# Clustering Algorithms for Topic Modeling

### Objective
Apply LDA and K-Means to group similar documents and discover topics from text data.

### 1. Import Libraries

In [None]:

import numpy as np
import pandas as pd
from sklearn.datasets import fetch_20newsgroups
from sklearn.feature_extraction.text import CountVectorizer, TfidfVectorizer
from sklearn.decomposition import LatentDirichletAllocation
from sklearn.cluster import KMeans
import nltk
import re
from nltk.corpus import stopwords
from nltk.stem import WordNetLemmatizer
nltk.download('stopwords')
nltk.download('wordnet')
nltk.download('omw-1.4')


### 2. Load and Preprocess Dataset

In [None]:

# Load dataset
newsgroups = fetch_20newsgroups(subset='all', remove=('headers', 'footers', 'quotes'))
documents = newsgroups.data[:1000]  # Use a subset for performance

# Preprocessing function
def preprocess(text):
    text = text.lower()
    text = re.sub(r'\W+', ' ', text)
    tokens = text.split()
    tokens = [w for w in tokens if w not in stopwords.words('english')]
    lemmatizer = WordNetLemmatizer()
    tokens = [lemmatizer.lemmatize(w) for w in tokens]
    return ' '.join(tokens)

documents = [preprocess(doc) for doc in documents]


### 3. LDA Topic Modeling

In [None]:

vectorizer_lda = CountVectorizer(max_df=0.9, min_df=2, stop_words='english')
doc_term_matrix = vectorizer_lda.fit_transform(documents)

lda = LatentDirichletAllocation(n_components=5, random_state=42)
lda.fit(doc_term_matrix)

# Display topics
for idx, topic in enumerate(lda.components_):
    print(f"\nTopic #{idx + 1}:")
    print([vectorizer_lda.get_feature_names_out()[i] for i in topic.argsort()[-10:]])


### 4. K-Means Clustering

In [None]:

vectorizer_kmeans = TfidfVectorizer(stop_words='english')
X = vectorizer_kmeans.fit_transform(documents)

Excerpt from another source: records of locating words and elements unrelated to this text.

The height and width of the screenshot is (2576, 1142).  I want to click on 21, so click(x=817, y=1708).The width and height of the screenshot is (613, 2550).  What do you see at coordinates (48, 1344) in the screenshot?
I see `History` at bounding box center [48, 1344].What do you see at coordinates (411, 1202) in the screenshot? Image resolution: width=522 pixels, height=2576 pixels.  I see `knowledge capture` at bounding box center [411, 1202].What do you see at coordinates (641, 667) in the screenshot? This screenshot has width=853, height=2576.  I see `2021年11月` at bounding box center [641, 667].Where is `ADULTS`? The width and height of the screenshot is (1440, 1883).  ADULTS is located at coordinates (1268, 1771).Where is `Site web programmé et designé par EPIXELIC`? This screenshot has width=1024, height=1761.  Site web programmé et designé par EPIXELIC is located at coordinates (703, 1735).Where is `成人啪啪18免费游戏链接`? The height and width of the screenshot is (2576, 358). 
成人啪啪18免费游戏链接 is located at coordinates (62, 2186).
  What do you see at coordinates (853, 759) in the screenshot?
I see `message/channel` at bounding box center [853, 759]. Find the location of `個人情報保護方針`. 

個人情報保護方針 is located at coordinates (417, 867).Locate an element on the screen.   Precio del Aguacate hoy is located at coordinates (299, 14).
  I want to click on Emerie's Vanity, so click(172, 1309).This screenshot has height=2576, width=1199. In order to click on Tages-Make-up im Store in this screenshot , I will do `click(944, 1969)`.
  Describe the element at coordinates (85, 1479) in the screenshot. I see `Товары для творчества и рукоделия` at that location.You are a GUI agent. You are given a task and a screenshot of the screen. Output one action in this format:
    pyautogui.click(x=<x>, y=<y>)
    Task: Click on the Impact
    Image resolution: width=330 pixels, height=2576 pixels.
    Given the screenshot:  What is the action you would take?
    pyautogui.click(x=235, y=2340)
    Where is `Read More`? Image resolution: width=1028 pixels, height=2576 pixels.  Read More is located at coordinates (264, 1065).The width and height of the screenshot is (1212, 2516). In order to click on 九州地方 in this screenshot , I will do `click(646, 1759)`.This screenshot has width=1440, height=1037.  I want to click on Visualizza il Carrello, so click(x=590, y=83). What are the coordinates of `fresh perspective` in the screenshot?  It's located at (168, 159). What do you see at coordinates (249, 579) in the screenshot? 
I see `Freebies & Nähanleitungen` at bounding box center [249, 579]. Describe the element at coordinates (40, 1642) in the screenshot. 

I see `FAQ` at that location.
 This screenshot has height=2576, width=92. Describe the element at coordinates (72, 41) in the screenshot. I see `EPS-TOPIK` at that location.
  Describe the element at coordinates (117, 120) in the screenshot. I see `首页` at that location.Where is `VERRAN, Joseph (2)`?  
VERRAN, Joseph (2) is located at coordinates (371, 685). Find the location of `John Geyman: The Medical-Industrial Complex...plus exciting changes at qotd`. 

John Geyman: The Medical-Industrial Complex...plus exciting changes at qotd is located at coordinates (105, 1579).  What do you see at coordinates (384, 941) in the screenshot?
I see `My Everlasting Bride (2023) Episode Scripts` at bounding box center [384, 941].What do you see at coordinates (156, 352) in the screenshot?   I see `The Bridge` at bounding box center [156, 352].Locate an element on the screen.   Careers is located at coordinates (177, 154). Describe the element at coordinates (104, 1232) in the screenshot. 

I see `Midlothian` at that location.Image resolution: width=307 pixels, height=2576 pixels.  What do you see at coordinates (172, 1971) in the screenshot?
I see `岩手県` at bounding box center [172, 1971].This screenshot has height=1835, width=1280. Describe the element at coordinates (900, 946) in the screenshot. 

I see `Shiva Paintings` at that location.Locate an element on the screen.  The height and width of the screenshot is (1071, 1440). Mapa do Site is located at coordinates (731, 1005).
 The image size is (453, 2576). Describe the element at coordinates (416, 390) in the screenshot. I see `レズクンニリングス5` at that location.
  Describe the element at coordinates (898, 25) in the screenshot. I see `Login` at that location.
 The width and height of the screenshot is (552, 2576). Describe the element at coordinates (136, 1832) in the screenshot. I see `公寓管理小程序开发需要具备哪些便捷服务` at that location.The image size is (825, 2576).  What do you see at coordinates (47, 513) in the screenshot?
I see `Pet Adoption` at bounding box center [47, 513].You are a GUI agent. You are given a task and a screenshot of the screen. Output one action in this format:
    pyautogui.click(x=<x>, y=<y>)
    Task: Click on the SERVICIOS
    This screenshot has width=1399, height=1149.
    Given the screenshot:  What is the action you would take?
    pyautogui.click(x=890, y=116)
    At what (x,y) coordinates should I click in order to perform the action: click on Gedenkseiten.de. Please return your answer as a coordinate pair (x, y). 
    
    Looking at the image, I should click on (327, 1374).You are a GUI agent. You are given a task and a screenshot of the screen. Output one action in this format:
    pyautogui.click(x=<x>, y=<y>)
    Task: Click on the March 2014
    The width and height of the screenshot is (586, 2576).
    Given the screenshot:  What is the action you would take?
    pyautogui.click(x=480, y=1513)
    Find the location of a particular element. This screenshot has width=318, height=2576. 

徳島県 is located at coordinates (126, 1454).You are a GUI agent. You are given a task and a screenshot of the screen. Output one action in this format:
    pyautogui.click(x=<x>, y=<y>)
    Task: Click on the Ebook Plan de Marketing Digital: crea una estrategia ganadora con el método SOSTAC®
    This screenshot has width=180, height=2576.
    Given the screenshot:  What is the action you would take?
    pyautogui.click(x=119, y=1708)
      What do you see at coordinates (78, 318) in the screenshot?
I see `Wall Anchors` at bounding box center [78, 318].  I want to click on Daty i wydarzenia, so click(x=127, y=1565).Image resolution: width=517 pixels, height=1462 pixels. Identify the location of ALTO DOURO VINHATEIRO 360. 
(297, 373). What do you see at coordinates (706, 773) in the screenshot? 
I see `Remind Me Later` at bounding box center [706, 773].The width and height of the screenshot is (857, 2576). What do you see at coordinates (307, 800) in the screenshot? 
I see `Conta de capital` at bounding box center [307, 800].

kmeans = KMeans(n_clusters=5, random_state=42)
kmeans.fit(X)

order_centroids = kmeans.cluster_centers_.argsort()[:, ::-1]
terms = vectorizer_kmeans.get_feature_names_out()

# Display cluster keywords
for i in range(5):
    print(f"\nCluster #{i + 1}:")
    print([terms[ind] for ind in order_centroids[i, :10]])


### 5. Conclusion


- **LDA** provides interpretable topics from documents.

- **K-Means** clusters documents based on feature similarity.

- Both techniques are valuable for understanding large text corpora.